After you do this 30 times, you’ll have enough components to build the icosahedron shown You can use 3/8″ #10 bolts to join the ring terminals, which you’ll have to bend slightly to make them align with each other.

Now here’s the interesting part: if you disassemble the icosahedron, you can build the dodecahedron in the photo using exactly the same number of pieces of wire because both solids have the same number of edges.

You’ll find that the icosahedron is very easy to build, as the triangles cannot be deformed. The dodecahedron is very difficult because its pentagonal sides collapse easily. Therefore we’ll need to fabricate our dodecahedral table lamp from a material that has its own rigidity, such as plywood or (my personal preference) ABS plastic (see Plastic Fantastic Desk Set for an intro to working with ABS).

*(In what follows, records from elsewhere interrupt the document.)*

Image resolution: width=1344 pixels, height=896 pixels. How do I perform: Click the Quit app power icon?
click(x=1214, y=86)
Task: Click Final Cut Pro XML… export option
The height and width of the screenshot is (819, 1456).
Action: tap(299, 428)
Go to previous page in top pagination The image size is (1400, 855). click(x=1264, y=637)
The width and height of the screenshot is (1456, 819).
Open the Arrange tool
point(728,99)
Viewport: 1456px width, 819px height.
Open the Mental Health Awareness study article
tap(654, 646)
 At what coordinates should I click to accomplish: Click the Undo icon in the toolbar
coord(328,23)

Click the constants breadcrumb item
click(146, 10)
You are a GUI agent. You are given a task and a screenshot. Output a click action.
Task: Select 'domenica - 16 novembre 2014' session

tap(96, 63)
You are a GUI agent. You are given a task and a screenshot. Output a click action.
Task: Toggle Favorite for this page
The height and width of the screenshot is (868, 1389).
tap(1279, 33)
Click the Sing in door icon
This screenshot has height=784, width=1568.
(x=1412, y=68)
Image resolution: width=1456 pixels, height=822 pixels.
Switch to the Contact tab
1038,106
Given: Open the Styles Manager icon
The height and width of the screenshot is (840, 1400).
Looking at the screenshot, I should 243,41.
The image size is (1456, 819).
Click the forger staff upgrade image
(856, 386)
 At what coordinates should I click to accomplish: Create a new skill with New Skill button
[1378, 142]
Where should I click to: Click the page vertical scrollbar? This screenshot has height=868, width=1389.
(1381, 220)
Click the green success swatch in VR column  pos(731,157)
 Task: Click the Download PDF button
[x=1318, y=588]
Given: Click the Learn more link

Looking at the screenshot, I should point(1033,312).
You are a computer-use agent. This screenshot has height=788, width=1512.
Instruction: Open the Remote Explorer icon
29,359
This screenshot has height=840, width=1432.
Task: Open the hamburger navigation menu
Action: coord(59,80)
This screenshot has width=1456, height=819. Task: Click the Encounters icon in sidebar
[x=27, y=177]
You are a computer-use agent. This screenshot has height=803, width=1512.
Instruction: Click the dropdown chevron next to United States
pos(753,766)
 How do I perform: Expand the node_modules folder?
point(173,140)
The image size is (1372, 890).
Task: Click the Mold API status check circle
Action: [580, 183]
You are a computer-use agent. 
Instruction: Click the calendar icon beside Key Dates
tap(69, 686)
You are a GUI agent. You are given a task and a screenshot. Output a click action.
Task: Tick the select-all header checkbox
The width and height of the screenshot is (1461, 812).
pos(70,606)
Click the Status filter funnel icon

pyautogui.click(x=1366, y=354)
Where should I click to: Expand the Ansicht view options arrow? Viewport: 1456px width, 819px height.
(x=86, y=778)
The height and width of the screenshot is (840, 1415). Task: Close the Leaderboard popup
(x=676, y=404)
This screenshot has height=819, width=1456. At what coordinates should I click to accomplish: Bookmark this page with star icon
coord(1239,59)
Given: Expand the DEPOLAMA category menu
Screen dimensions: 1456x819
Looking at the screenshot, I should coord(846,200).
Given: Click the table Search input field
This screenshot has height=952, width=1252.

Since we’ll put a cool-burning fluorescent bulb inside the lamp to avoid overheating it, our dodecahedron must be big enough to contain the bulb. The suggested minimum dimensions are shown in photo 2.

If you’re wondering how to cut a symmetrical pentagon, there’s an easy way and there’s a harder way. The easy way is to draw a pentagon using vector-graphics software such as Adobe Illustrator, then print the pentagon and use it as a template. (Old versions of Illustrator are cheaply available on eBay and will run on Windows versions up to XP.)

The harder way is to use a pencil, paper, and protractor. Whichever way you do it, the inside angle at each point is 108°, and each side is angled 72° from each previous side. (CRAFT magazine, Volume 04, page 96, “Repeating Splendor,” has step-by-step instructions for drawing polygons with any number of sides.)

You will need 12 pentagons. I used a band saw to cut them out of plastic sheet, but a handsaw is almost as quick. Bevel the edges with a sander or metal file so that when we add points to the solid (see below) they’ll fit nicely. Use a jigsaw to cut out the centers of your pentagons, except for the last one, in which you will drill a hole for your lamp socket, before you mount it on the base of the lamp. I made the base by bending ABS, but you should use anything that appeals to you.

To assemble your pentagons, you can join them edge-to-edge using brackets made from aluminum sheet. My local hardware store had some very thin, precut aluminum, which was ideal. Use shears to take a few 1″ strips from the sheet, chop each strip into pieces 2½” long, and bend each piece lengthways in a vise to make the brackets. A quick way to attach the brackets to the pentagons is with 1/8″ aluminum rivets and a hand riveter tool.

When your dodecahedron is complete, it should look like the one in the photo. The final step is to stellate it, which means adding points to give it a star shape. Imagine the edges of each pentagon extended outward, and eventually they will intersect at points.

Each point will be a little 5-sided, hollow-based pyramid attached to one of the pentagons in the body of your lamp. You can make the pyramids using 0.01″ polycarbonate film with a velvet finish from http://mcmaster.com, vellum from your local craft store, or any other translucent paper or plastic that is foldable.

Copy the 5-sided template in the diagram and fold along the lines to make one stellation. The only problem with this scheme is that the glue tab to complete the process will show as a shadow when the light is on.

For a cleaner result you can fabricate each pyramid from five separate triangles using a thicker, rigid plastic (such as milky-white 1″ acrylic) and join the triangles edge-to-edge with solvent glue or epoxy. Either way, to attach the stellations to the dodecahedron, use any clear adhesive such as 5-minute epoxy.

In the mathematical realm, the object you have constructed is considered a very pure and perfect form. In the physical universe, its perfection will depend on your proficiency with tools and glue. Either way, if people ask you what it is, you should have your answer ready: “Oh, that’s just my stellated dodecahedron.” And if someone needs to know what a dodecahedron is, you have another easy answer: “The fifth Platonic solid. What else?”